Trecho do texto »
>>>

Uma pergunta inconveniente?

Se antes, apenas perto da morte, fazíamos questionamentos como: “afinal, o que eu fiz da minha vida?”, hoje, suprido o básico, a necessidade de um propósito surge cada vez mais cedo, até mesmo entre os mais jovens.

Qual é o sentido da vida que estou levando? Questionar a si mesmo quanto à sua própria vida não é uma pergunta qualquer. Ela diferencia o ser humano de outros animais. Um cachorro, por mais humano que pareça, por mais que seja amado e bem tratado, não perde o sono para se perguntar se a maneira como estão sendo gastos os seus dias faz algum sentido. Mas também não são todos os homens e mulheres que têm isso como prioridade, neste momento.

É o caso de Ivan. Há alguns anos, seguia a sua vida como publicitário e era até bem remunerado. Havia comprado a sua casa financiada, tirava duas semanas de férias a cada seis meses e, junto com a mulher Cássia, criava os dois filhos. Até os garotos crescerem e seguirem o seu próprio rumo, era claro o propósito do casal: educar e proporcionar aos filhos o que não haviam tido quando crianças, mas que haviam conquistado, por meio de estudo e muito trabalho. Era o que os motivava a acordar de manhã com disposição e trabalhar intensamente, ele como vendedor de anúncios para uma rádio local e ela para uma clínica médica, onde trabalhava como secretária. Para ambos, não havia dúvida, era o que cabia fazer. Era o que a vida exigia deles, naquele momento.

<<<

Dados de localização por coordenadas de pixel
>>>

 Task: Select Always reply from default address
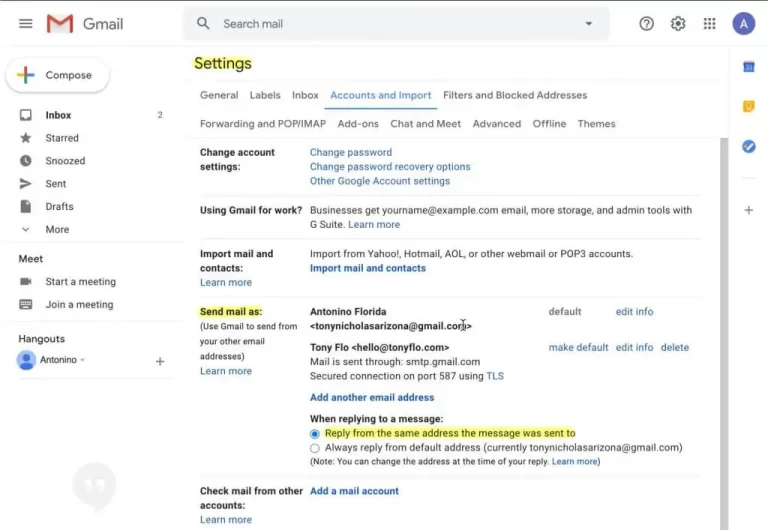(315, 448)
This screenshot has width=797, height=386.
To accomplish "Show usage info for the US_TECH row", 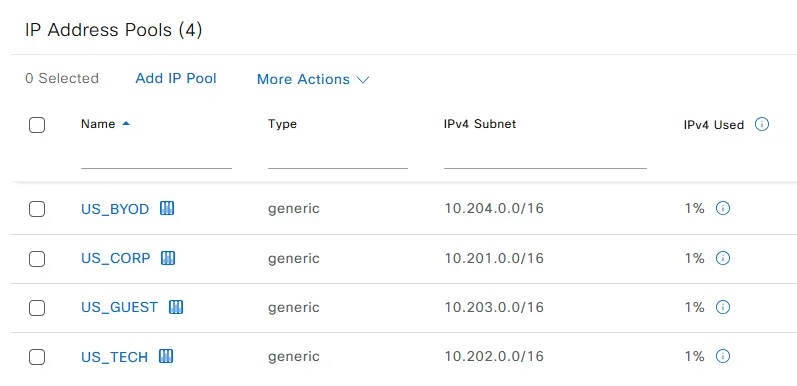I will click(723, 357).
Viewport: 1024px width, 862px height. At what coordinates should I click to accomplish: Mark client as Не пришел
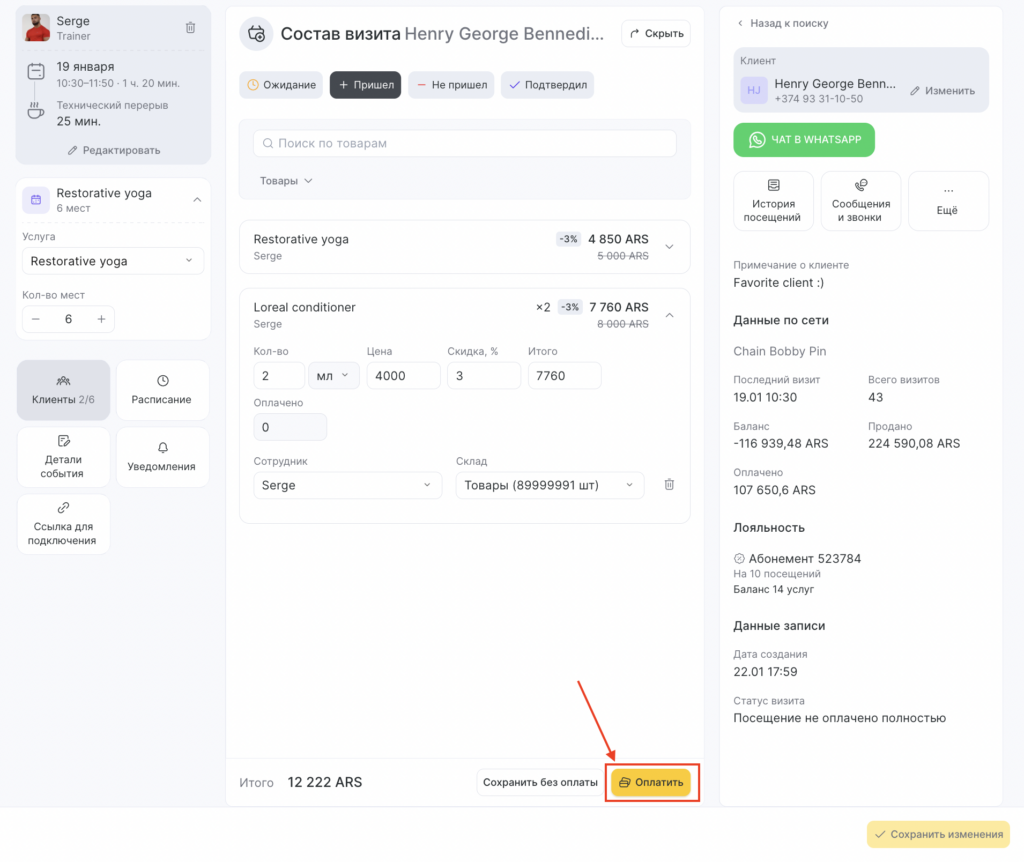click(450, 85)
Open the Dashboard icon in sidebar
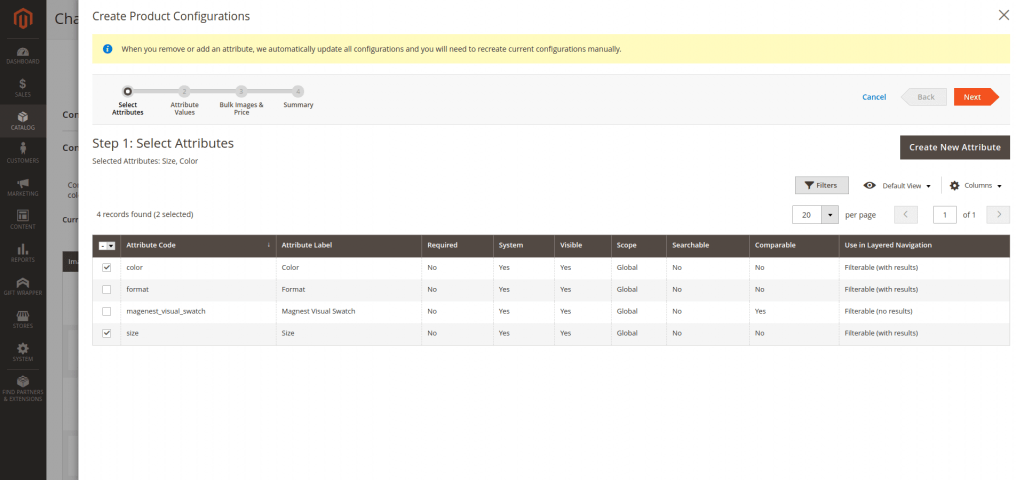The height and width of the screenshot is (480, 1024). 22,54
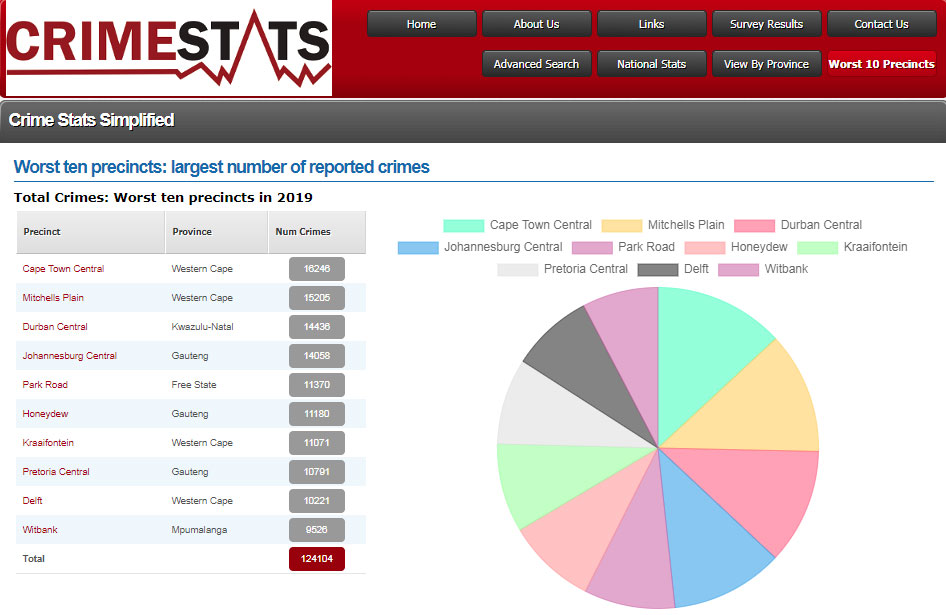Toggle Kraaifontein legend entry
The width and height of the screenshot is (946, 615).
[x=875, y=247]
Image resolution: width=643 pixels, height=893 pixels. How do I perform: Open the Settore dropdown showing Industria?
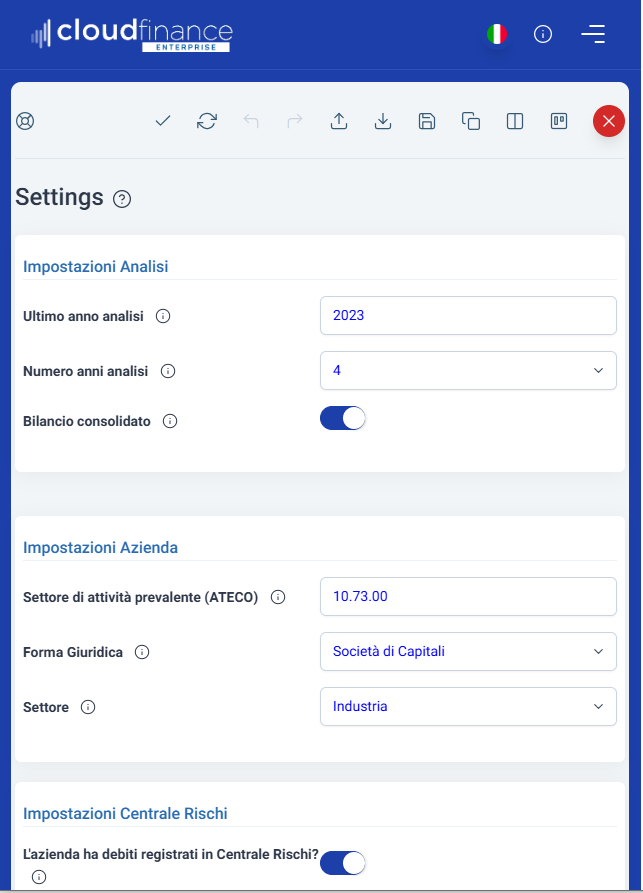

<<<

Objetivo do exercício »
Digite de novo, sem mudar nada, a parte do texto sobre o sentido da vida que começa em "Se antes, apenas" e termina em "os mais jovens.".

Resposta »
Se antes, apenas perto da morte, fazíamos questionamentos como: “afinal, o que eu fiz da minha vida?”, hoje, suprido o básico, a necessidade de um propósito surge cada vez mais cedo, até mesmo entre os mais jovens.